In either case, the therapeutic setting is not a rave, and dancing is not encouraged as far as I’m aware, and excessive water consumption is completely unnecessary in this scenario so these issues do not come into play, and therefore are not valid arguments against the safety of MDMAs use in therapy in my opinion

Medical use of MDMA

So what are the potential medical benefits of MDMA?

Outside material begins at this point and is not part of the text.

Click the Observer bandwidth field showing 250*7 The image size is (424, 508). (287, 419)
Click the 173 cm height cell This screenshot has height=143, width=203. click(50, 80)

Post-Traumatic Stress Disorder

Post-traumatic stress disorder (PTSD) is a debilitating anxiety disorder characterised by re-experiencing of trauma, hyperarousal and avoidance symptoms, and is a major worldwide public health problem.  It is seen frequently in war veterans and army personnel, rape victims, victims of child molestation and violent crime, as well as first-responders such as paramedics, fire fighters and police.  It can occur due to any traumatic event.  To give a scale of the seriousness of this condition, one study indicated that there is an average of one suicide per 65 minutes in US veterans with additional studies attributing this to a higher degree of PTSD suffered by those that had experienced combat or dealing with post-combat guilt (Sher et al 2012).  The death rate of soldiers is four times higher as a result of suicide than of those killed in the line of duty.  Clearly, there is a problem here that is not being resolved with conventional treatment.  I’m not sure if we need studies to confirm any suspicions that being a victim of rape or child molestation would leave lingering issues, so I think it’s safe to assume they suffer the same kind of mental anguish on a daily basis.

The current treatments available for PTSD include serotonin-selective reuptake inhibitors (SSRIs) – the same drugs primarily used to treat depression - cognitive behavioural therapy and other psychotherapies, though these all have limited efficacy. 
MDMA is thought to be useful in treating PTSD since it allows the patient to stay emotionally engaged while revisiting previous traumatic incidents without being overwhelmed by anxiety, allowing psychotherapy to occur within the window of tolerance.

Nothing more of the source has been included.